Inventário PCI
Manuel Carvalhal (Poeta Silvais), poesia tradicional em décimas.
Registo no âmbito do curso "Registo de Património cultural imaterial" com a participação dos formandos. Turma de 15 e 16 de abril 2024, Évora.
Evento promovido pela Câmara Municipal de Évora.
Transcrição
Poeta Silvais - O monte onde nasci
Em 1948 custei 500 escudos ao meu pai para eu nascer, está a ver? Hoje pagam para fazer uma cesariana, mas eu andava assentadinho, subia e não descia. E o médico para vir num charriot, levou 500 escudos ao pastor para me virar na barriga da minha mãe. A ver, quanto é que quanto é que vale a besta a juros hoje? Se eu tivesse esses 500 escudos no banco, era um gajo muito rico.

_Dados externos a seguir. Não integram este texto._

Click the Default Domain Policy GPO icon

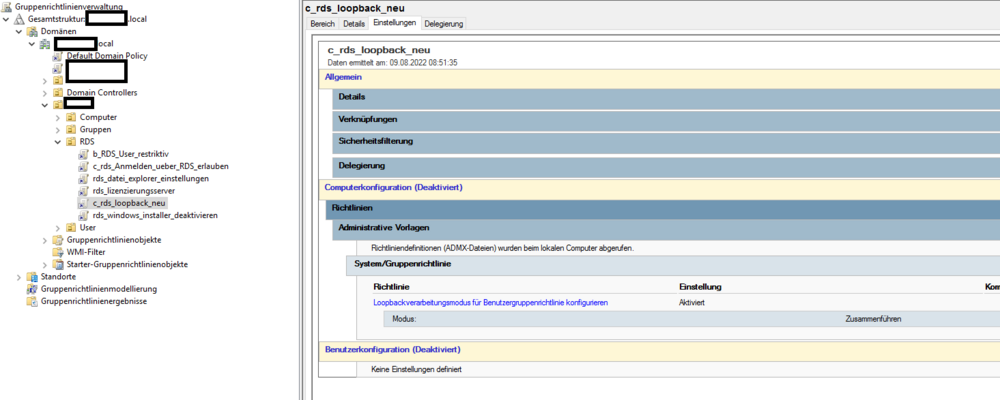(x=58, y=56)

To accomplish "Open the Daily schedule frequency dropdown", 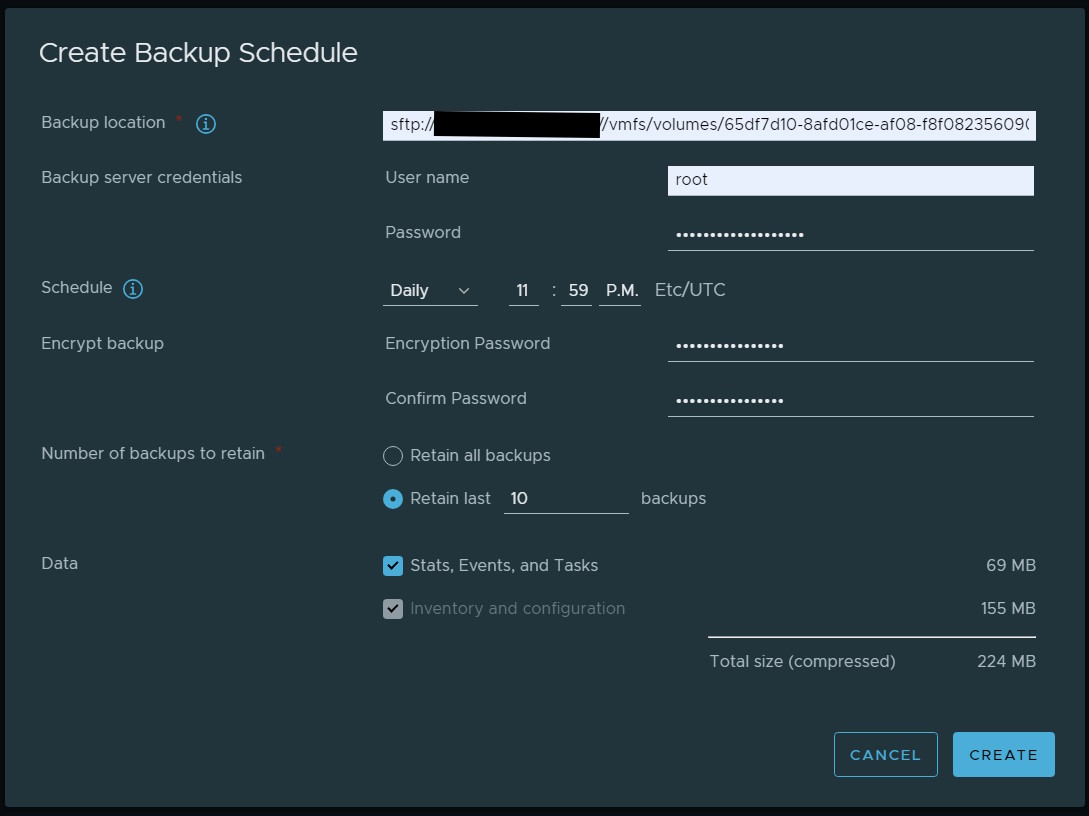I will 430,291.
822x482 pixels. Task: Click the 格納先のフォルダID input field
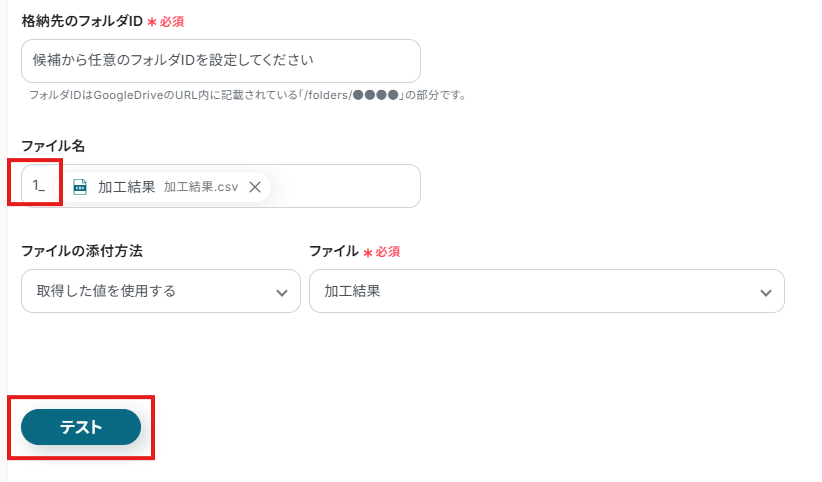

E então escrevi umas décimas aí sem mote. A falar nisto na minha história. Que é o Monte onde eu nasci, que é esse, e diz assim:
Foi na Parreira do Gato
no dia 31de agosto
de mil novecentos e quarenta e oito
que nasceu ali um gaiato.
500 escudos não foi barato
o dinheiro que o pai pagou
ao doutor que o virou
no ventre da sua mãe.
E assim, o Alentejo tem
o alentejano, que eu sou.
De São Cristovão natural
mas de Évora por adoção,
mas a minha criação
foi no Monte do Escoural
Andei à escola no Tojal
com uma boa professora
Maria Gertrudes, a senhora
que me trouxe para a cidade
onde vive sem vaidade,
numa casa acolhedora.
Trabalhei numa recauchutagem,
calcei carros e tratores.
De cooperativas, e lavradores
mas pertenço à marinhagem.
Ainda guardo a imagem
da vida de marinheiro
onde fui e sou fogueiro
em prol da terceira idade.
Trabalho com dignidade
de um homem pobre e ordeiro.
Não me devo lamentar
daquilo que já sofri.
Melhor vida consegui,
depois de muito lutar.
Ainda quero um patamar
no mundo da poesia.
Sou artesão com mestria,
embora pouco-apoiado
no Alentejo mal-amado
quero viver com alegria.
Vivi as minhas experiências de gaiato novo. Ia com uma linha às costas, chovesse fizesse sol. Estrada velha a fora fazia 4, 5 km para cada lado e nunca faltei um dia a escola.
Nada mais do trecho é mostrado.